To connect Databricks to a repository refer to the Databricks and version control article.

Compute

In order to access data and run code you need to set up a compute resource. A compute resource provides processing power and memory to pick up and manipulate the data and files stored in the ‘unity catalog’. The compute page can be accessed through the ‘Compute’ option in the Databricks sidebar.

There are several types of compute available and you will need to make the most appropriate choice for the kind of processing you’re wanting to do. The table below summarises the compute types and their differences.

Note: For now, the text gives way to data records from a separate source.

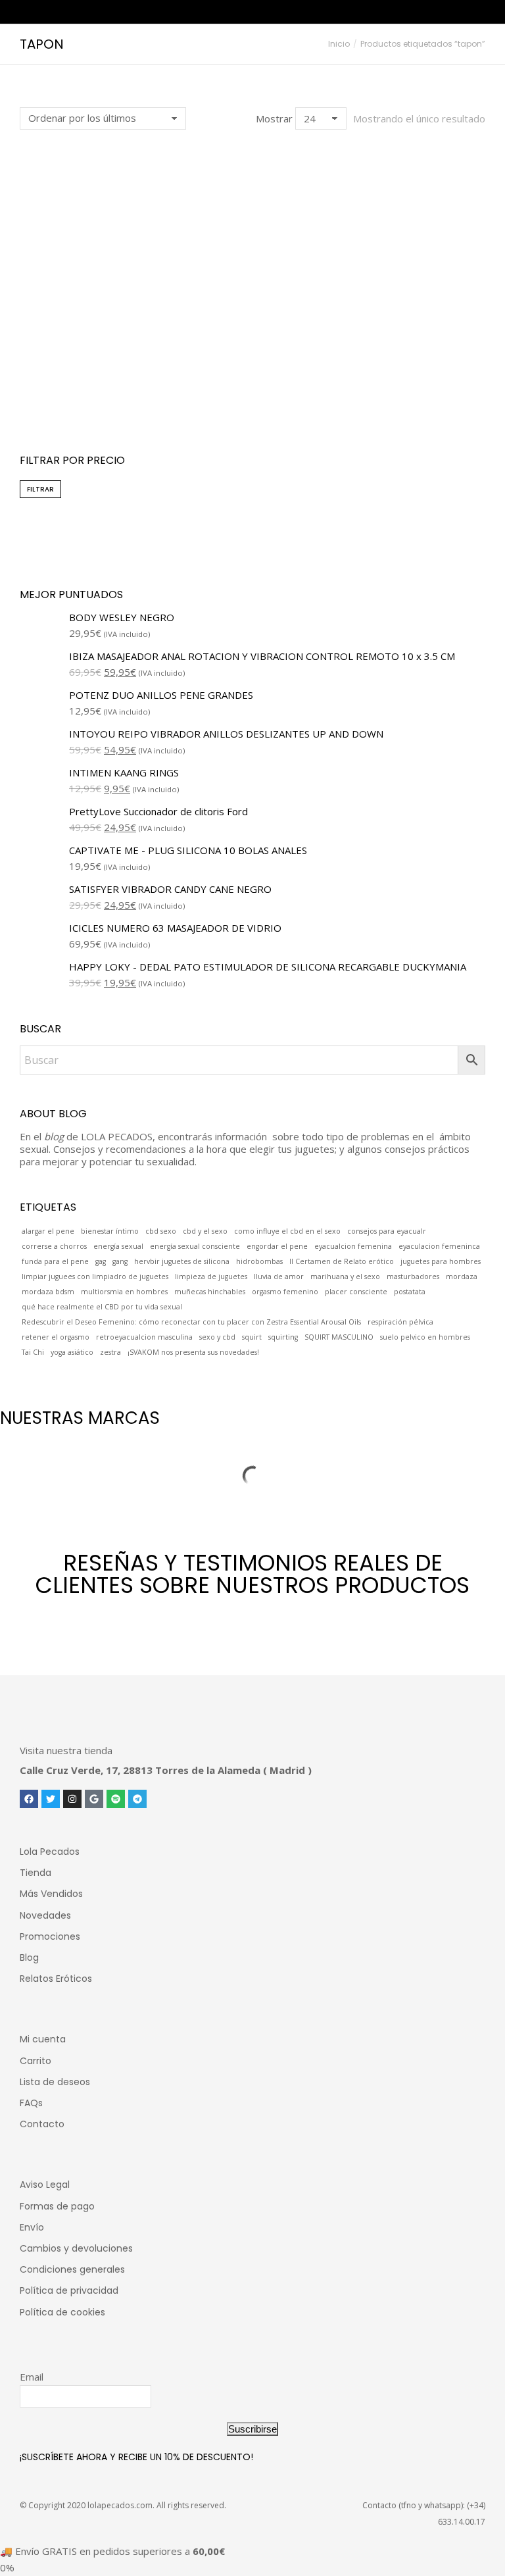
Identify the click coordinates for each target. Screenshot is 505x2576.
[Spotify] (116, 1799)
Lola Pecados (50, 1851)
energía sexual (118, 1246)
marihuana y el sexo (345, 1276)
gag (100, 1261)
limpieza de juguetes (211, 1276)
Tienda (35, 1872)
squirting (283, 1337)
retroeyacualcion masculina (144, 1337)
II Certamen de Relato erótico (341, 1261)
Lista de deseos (55, 2081)
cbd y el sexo (205, 1231)
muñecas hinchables (209, 1291)
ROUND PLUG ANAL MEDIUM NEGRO (131, 391)
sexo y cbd (217, 1337)
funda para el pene (55, 1261)
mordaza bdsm (48, 1291)
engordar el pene (277, 1246)
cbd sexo (160, 1231)
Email (31, 2376)
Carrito (35, 2060)
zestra (110, 1352)
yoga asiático (72, 1352)
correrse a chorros (54, 1246)
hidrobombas (259, 1261)
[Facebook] (29, 1799)
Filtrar (40, 489)
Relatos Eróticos (56, 1978)
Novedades (45, 1915)
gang (120, 1261)
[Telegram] (137, 1799)
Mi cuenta (43, 2039)
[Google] (94, 1799)
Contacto (42, 2124)
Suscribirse (252, 2429)
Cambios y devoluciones (76, 2248)
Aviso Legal (45, 2184)
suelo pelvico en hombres (425, 1337)
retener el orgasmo (55, 1337)
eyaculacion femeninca (439, 1246)
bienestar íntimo (110, 1231)
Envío (32, 2227)
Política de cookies (62, 2312)
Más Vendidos (51, 1893)
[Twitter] (50, 1799)
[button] (36, 358)
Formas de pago (57, 2206)
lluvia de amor (279, 1276)
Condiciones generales (72, 2269)
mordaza (461, 1276)
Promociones (50, 1936)
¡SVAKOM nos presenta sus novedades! (193, 1352)
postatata (409, 1291)
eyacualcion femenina (353, 1246)
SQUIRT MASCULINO (338, 1337)
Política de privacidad (69, 2290)
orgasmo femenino (285, 1291)
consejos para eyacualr (386, 1231)
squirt (252, 1337)
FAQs (31, 2102)
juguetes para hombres (440, 1261)
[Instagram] (72, 1799)
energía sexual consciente (195, 1246)
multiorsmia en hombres (124, 1291)
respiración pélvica (400, 1321)
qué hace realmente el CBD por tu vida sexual (102, 1306)
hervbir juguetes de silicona (181, 1261)
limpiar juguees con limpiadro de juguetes (95, 1276)
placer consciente (356, 1291)
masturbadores (413, 1276)
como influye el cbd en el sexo (287, 1231)
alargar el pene (48, 1231)
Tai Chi (33, 1352)
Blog (29, 1957)
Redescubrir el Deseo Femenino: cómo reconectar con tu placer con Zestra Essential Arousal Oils (191, 1321)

Compute type	Configuration	Code language support	Availability	To note	Use cases
Serverless	Handled by Databricks	SQL Python	All workspace users	No query can run longer than 48 hours Minimal warm-up time	Quick start to query in SQL / Python
SQL Warehouse	Created by ADA team for each catalog	SQL	Only other users of same warehouse (typically your team)	This is the recommended compute for any SQL activities Shared resource so more efficient Relatively short boot up time	Query data optimised for SQL only Only compute option for SQL Editor
Personal Cluster	Set up by you with choice of standard (roughly same power as DfE laptop device) or large (roughly double power of standard)	SQL Python R Scala	Only you	Shut down after being unused for an hour Least cost effective so only use if needed Compute power has been limited to the two options but this can be raised if really necessary Takes a few minutes to boot up	Need specific versions / libraries Only option for R coding
Shared Cluster	Created by ADA team for specific projects	SQL Python Scala	Other users on same project	Shared resource so more efficient Takes a few minutes to boot up	Shared resource to be more cost effective - where using Python or Scala please use this or Serverless

Note that shared clusters and SQL warehouses have to be requested through the ADA team.

In most cases a personal cluster will be the most versatile and easily accessible option. However your team may want to request a shared SQL warehouse if you have a lot of processing heavy SQL queries and do not need to use any other language in the Databricks platform itself.

All compute options can be used both within the Databricks platform and be connected to through other applications. Instructions on how to connect R / RStudio to a SQL Warehouse, or a personal cluster can be found on the following pages:

Once you have a compute resource you can begin using Databricks. You can do this either through connecting to Databricks through RStudio, or you can begin coding in the Databricks platforms using scripts, or Notebooks.